Oltre cinquemila visitatori hanno animato il fine settimana di Caseifici Aperti, sabato 3 e domenica 4 ottobre, andando alla scoperta del Parmigiano Reggiano Dop negli oltre trenta caseifici sulle province di Parma, Reggio Emilia, Modena, Bologna e Mantova. Numeri ancora più significativi se si pensa che Caseifici Aperti è stato realizzato nel rispetto totale delle norme anti-contagio, grazie al sistema di prenotazioni online e al tetto massimo di visitatori imposto per l’edizione 2020.

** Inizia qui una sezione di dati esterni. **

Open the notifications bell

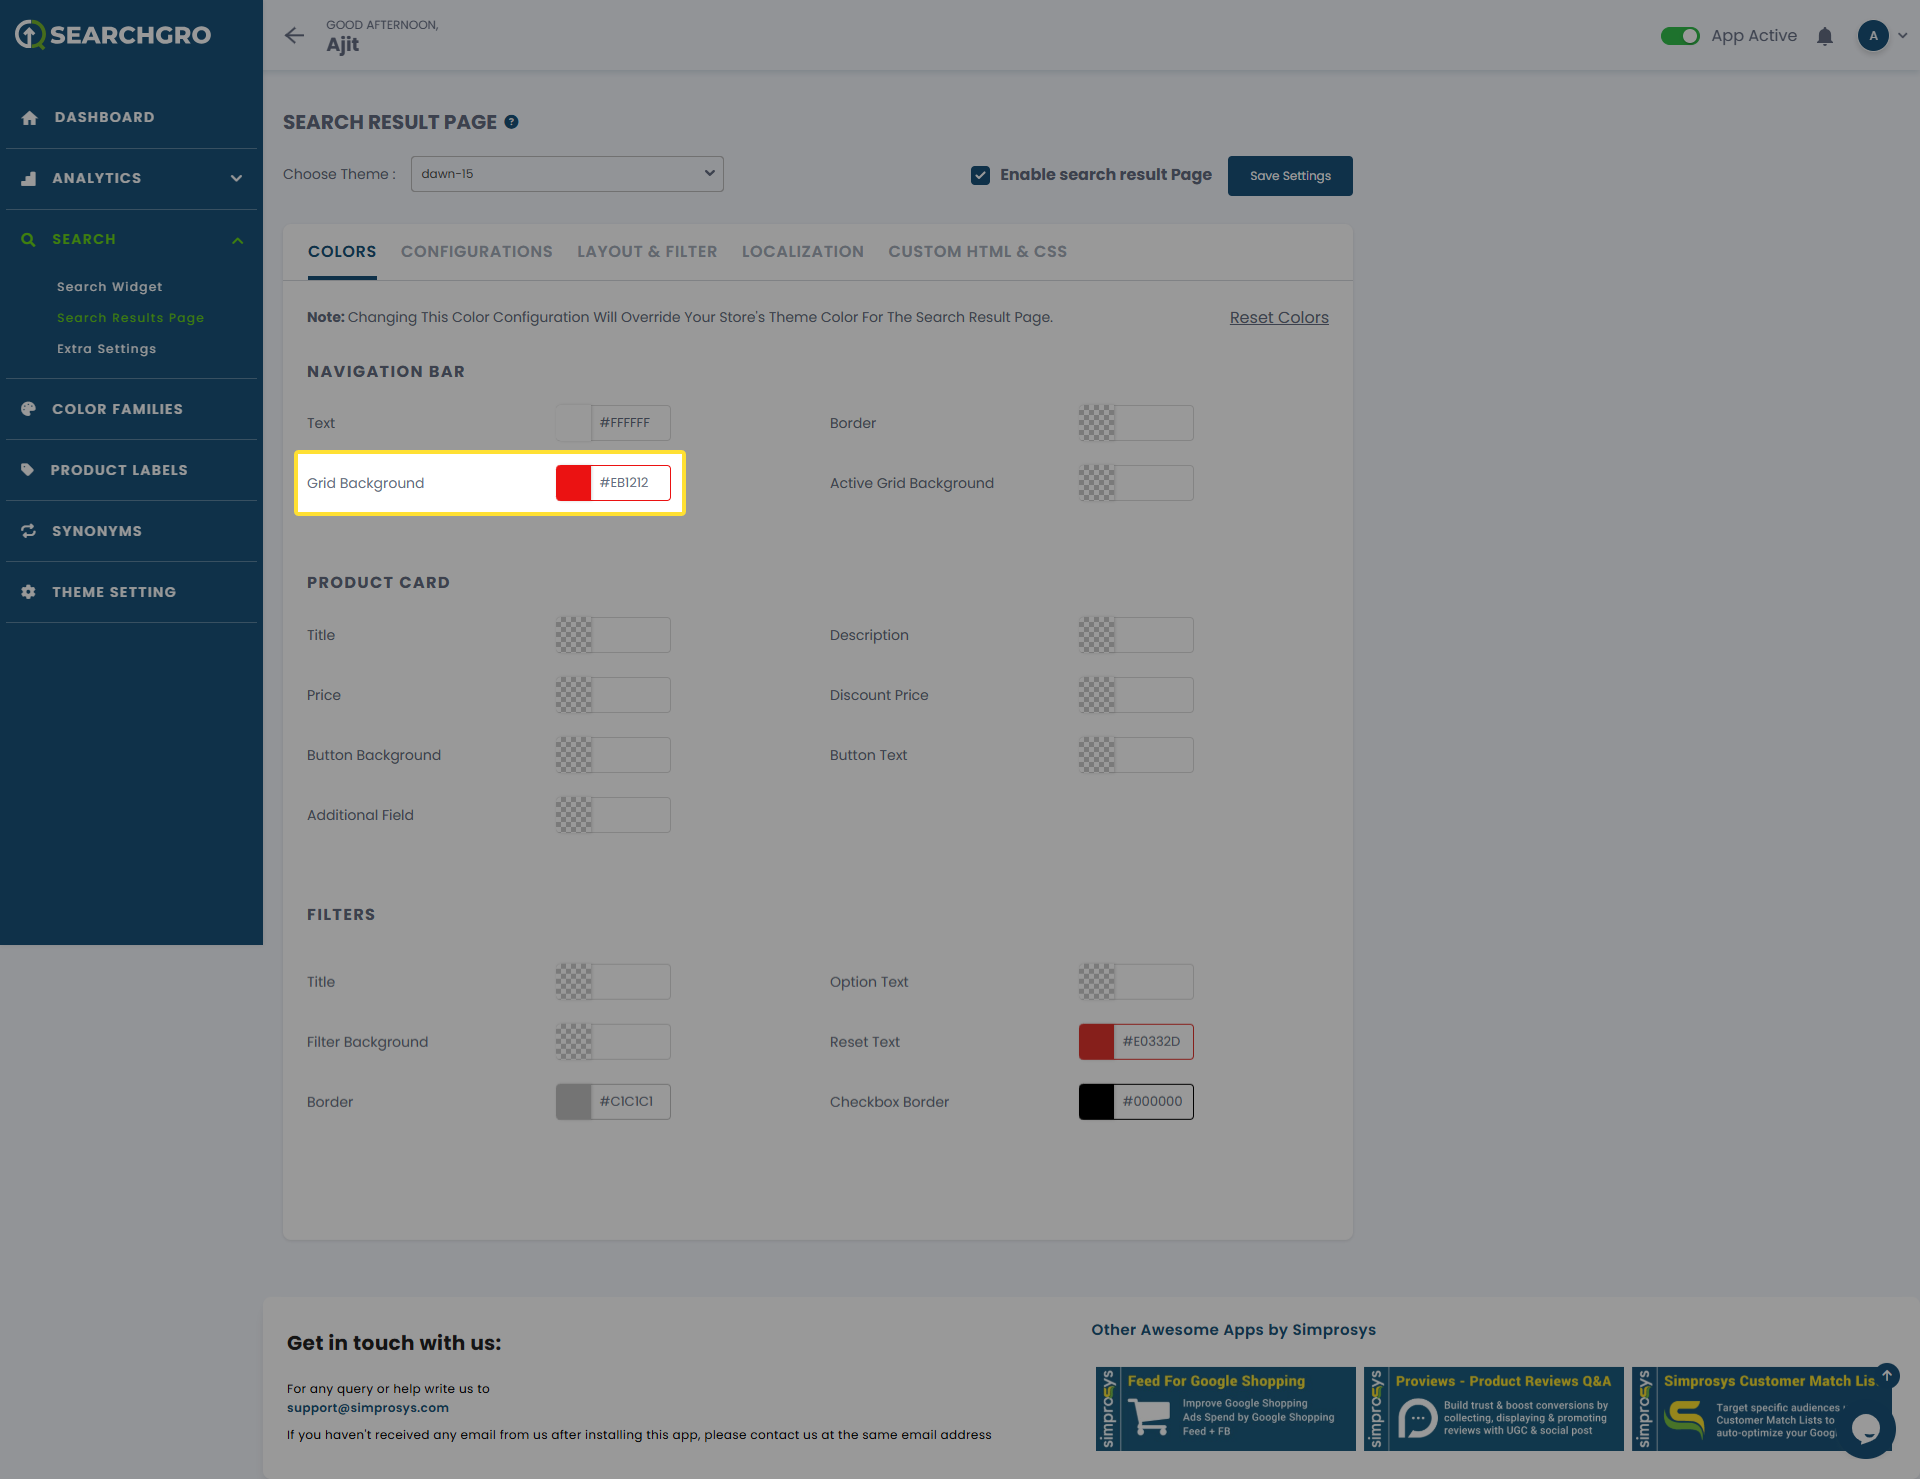click(x=1824, y=36)
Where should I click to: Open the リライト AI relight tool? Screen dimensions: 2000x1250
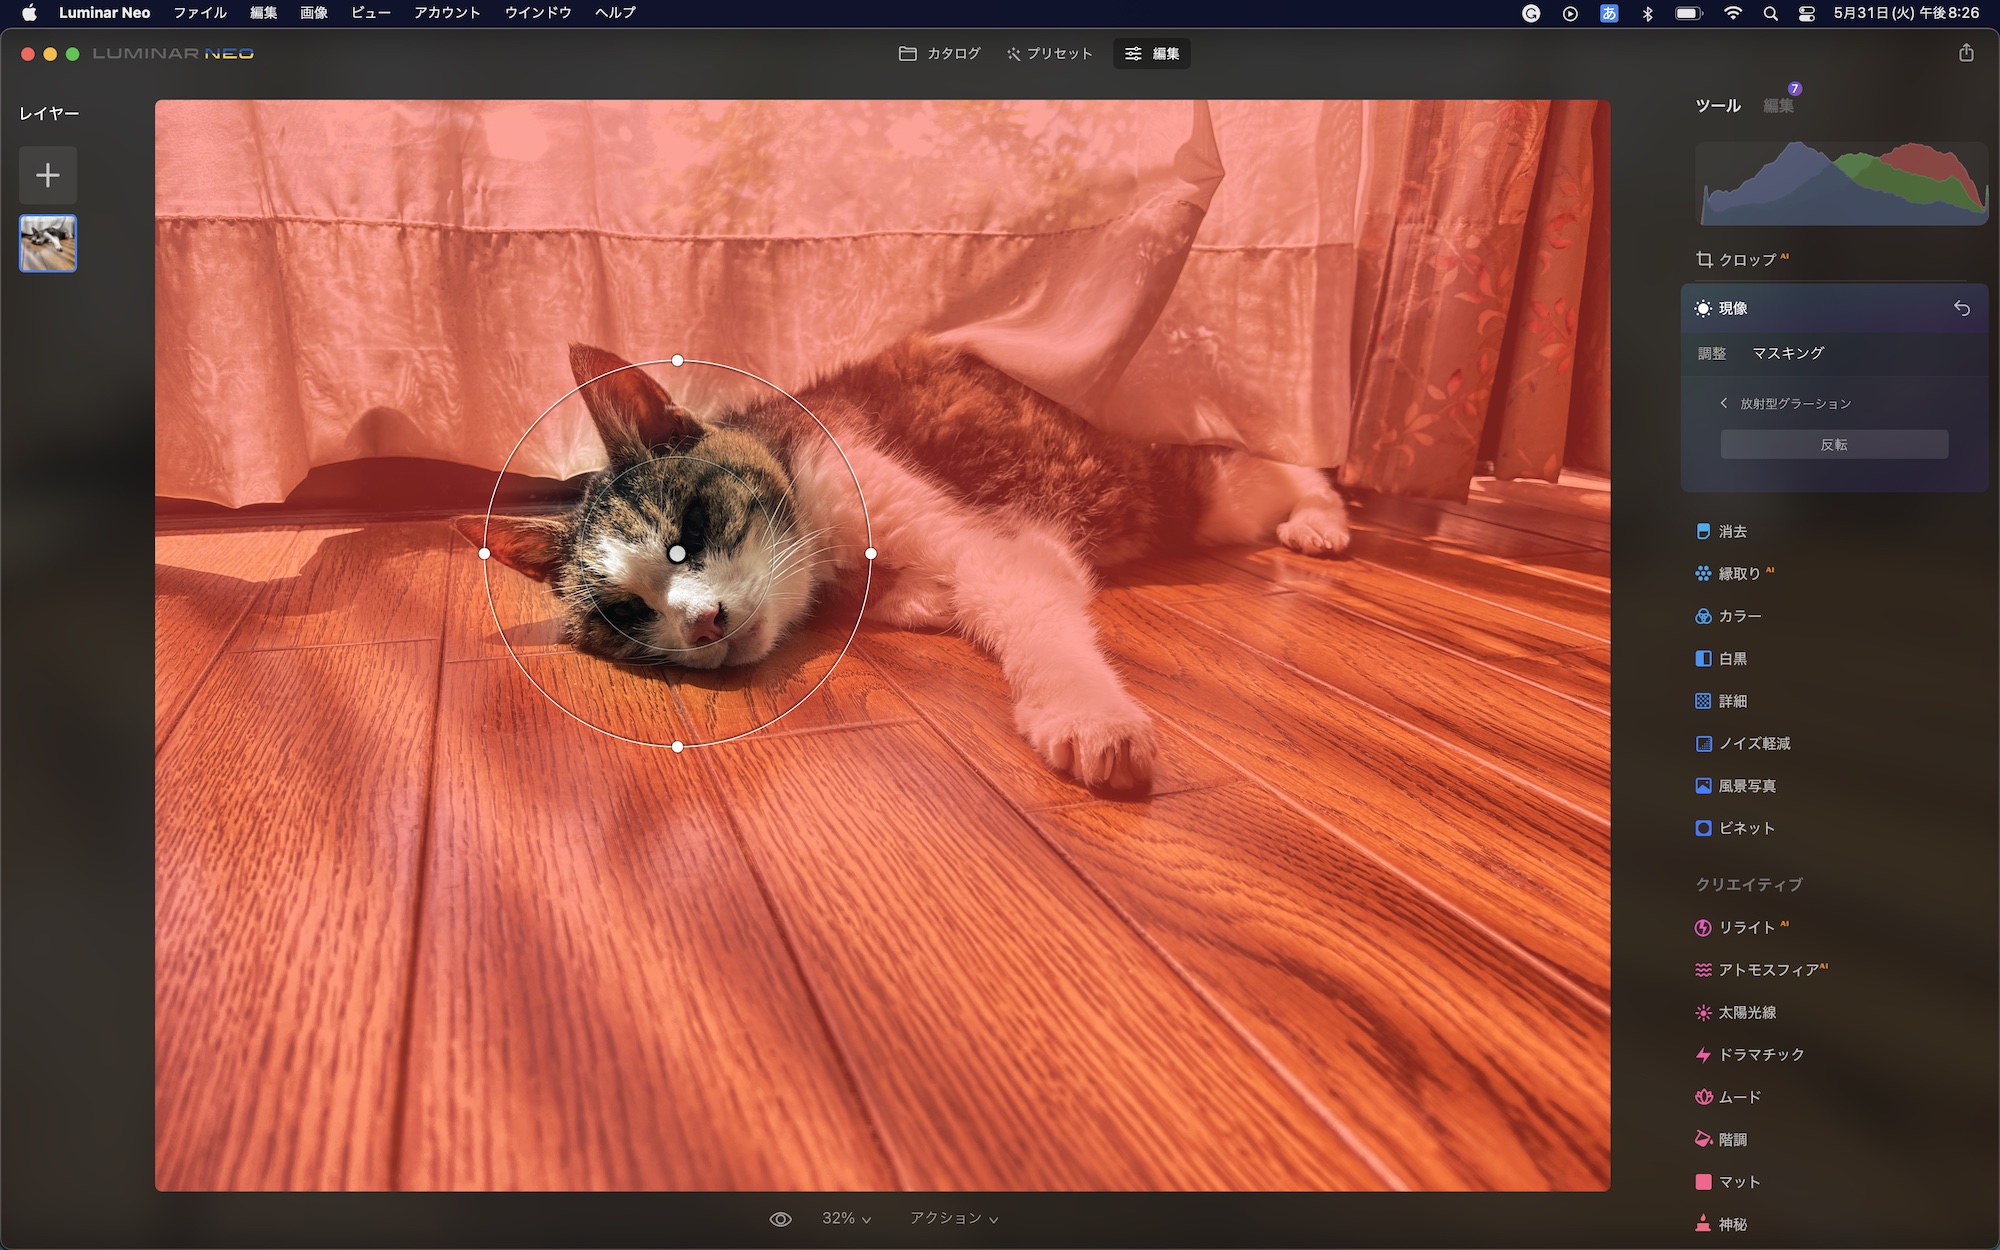[1745, 928]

“Dopo mesi difficili – ha affermato il presidente del Consorzio, Nicola Bertinelli – i nostri magazzini e le nostre botteghe sono tornati ad ospitare migliaia di persone affezionate al Parmigiano Reggiano. Un grazie speciale va a tutti quei caseifici che hanno scelto di lanciare un messaggio di speranza e a tutti gli italiani che l’hanno colto, in modo responsabile e sicuro”. Visite guidate al caseificio e al magazzino di stagionatura, spacci aperti, eventi per bambini e degustazioni, uniti alla passione dei casari hanno offerto la possibilità di vivere un’esperienza unica: un fine settimana alla scoperta della zona d’origine del Parmigiano Reggiano. Le visite alla produzione del Parmigiano Reggiano continuano grazie alla sezione Prenota una Visita, presente sul sito web istituzionale.